Work through the records that follow and return each line containing the word "profile".
**** THE INPUT ****
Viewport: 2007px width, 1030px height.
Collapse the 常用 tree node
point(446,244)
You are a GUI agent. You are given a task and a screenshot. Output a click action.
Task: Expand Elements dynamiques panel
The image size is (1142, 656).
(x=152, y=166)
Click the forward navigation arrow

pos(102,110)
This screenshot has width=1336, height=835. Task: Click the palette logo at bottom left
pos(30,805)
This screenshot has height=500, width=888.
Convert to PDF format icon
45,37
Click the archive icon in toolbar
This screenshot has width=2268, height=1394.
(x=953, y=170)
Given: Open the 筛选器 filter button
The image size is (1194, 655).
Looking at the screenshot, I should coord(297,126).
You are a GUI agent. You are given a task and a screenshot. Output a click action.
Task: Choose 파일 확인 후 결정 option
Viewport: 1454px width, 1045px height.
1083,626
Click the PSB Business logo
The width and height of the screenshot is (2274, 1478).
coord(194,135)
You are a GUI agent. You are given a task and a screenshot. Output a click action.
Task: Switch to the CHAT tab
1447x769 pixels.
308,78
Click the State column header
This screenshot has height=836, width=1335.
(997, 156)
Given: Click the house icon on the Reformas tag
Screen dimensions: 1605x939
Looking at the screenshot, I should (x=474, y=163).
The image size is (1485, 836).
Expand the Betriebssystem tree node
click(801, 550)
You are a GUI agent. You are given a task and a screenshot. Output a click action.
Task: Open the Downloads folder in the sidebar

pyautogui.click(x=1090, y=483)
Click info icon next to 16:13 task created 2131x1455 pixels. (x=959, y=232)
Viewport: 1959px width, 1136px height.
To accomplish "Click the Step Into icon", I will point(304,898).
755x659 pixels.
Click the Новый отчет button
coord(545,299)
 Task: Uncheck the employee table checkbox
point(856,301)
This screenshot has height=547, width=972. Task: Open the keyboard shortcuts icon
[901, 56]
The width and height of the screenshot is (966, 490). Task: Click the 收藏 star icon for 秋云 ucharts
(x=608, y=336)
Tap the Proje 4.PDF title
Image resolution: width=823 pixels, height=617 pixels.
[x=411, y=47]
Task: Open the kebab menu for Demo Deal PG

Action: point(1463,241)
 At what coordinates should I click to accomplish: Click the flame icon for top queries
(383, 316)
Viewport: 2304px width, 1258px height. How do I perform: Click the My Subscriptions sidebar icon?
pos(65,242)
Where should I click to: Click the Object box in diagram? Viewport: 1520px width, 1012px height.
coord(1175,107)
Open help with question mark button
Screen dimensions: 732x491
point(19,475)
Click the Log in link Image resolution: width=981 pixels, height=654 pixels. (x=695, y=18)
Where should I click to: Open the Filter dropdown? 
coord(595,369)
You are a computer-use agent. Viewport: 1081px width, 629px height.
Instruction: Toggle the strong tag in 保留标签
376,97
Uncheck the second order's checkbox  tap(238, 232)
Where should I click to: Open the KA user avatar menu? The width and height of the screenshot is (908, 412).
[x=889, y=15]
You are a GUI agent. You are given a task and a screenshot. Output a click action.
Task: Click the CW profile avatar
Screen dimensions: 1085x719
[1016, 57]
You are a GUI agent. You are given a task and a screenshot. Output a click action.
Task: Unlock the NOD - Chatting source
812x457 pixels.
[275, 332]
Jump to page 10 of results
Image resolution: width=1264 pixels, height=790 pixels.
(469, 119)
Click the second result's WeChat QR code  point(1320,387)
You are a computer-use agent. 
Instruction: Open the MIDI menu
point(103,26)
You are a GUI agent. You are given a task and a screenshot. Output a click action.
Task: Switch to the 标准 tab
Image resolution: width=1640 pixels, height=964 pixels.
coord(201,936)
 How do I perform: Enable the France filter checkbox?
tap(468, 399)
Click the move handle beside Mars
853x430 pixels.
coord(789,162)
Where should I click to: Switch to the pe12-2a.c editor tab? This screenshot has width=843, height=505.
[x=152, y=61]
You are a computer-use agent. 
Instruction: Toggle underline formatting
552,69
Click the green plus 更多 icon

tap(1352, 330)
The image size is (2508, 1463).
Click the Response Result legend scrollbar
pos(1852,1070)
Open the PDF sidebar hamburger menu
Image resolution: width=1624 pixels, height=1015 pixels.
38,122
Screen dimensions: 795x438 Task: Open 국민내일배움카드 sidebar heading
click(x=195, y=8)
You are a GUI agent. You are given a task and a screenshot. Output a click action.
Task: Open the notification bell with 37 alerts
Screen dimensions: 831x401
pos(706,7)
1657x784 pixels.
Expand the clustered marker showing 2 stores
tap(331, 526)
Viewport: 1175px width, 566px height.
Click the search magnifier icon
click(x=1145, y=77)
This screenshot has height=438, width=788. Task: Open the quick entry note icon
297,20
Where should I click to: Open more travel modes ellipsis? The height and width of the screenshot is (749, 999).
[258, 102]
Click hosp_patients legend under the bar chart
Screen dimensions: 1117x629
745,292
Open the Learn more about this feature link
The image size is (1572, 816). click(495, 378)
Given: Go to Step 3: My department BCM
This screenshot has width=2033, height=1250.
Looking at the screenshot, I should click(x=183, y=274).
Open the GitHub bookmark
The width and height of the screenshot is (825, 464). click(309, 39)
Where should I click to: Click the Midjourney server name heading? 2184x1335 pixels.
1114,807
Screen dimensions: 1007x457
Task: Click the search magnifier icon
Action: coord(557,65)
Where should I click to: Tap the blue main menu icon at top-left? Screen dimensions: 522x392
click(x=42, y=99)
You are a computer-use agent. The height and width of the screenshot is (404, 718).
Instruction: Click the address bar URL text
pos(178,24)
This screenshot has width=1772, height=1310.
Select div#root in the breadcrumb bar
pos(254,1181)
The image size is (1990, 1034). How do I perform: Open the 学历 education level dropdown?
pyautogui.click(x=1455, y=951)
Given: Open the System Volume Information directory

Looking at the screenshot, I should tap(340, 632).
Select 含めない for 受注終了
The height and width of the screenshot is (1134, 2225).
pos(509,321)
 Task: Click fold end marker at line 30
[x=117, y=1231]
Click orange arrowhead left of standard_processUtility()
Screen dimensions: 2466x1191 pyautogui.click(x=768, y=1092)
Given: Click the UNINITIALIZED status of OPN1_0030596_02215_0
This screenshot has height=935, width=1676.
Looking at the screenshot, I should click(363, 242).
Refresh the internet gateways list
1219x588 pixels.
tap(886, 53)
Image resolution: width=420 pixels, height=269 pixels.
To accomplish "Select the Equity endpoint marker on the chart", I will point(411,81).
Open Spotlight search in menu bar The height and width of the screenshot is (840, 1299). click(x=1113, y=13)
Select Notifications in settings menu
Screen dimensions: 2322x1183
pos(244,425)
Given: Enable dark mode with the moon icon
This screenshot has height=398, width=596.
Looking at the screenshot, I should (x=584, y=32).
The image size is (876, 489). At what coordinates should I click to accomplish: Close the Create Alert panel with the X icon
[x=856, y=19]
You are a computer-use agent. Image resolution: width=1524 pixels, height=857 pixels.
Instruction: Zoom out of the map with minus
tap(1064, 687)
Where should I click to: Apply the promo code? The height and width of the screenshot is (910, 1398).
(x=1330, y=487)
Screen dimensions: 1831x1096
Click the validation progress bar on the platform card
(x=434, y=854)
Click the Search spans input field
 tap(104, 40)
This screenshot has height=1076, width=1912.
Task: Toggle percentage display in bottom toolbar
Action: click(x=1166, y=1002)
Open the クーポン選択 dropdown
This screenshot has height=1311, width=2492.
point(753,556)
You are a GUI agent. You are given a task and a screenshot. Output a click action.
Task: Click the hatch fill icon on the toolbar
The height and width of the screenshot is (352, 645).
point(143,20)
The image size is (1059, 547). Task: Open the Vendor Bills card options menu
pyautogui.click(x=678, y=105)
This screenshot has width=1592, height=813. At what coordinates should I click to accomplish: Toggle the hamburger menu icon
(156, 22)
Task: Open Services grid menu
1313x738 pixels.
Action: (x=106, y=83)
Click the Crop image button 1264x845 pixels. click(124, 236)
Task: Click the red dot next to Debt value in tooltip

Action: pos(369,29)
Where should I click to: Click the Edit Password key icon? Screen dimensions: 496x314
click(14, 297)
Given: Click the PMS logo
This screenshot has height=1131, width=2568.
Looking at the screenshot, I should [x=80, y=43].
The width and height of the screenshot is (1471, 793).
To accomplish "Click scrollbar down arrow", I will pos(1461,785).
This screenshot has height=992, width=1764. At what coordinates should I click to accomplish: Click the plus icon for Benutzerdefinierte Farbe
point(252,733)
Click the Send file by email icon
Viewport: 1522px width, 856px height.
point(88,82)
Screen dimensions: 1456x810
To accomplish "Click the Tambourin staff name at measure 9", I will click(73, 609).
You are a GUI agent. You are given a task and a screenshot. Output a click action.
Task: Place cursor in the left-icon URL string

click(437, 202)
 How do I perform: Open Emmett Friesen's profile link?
****
#### EXPECTED ANSWER:
Task: Click the CW profile avatar
 How do I perform: Open Emmett Friesen's profile link?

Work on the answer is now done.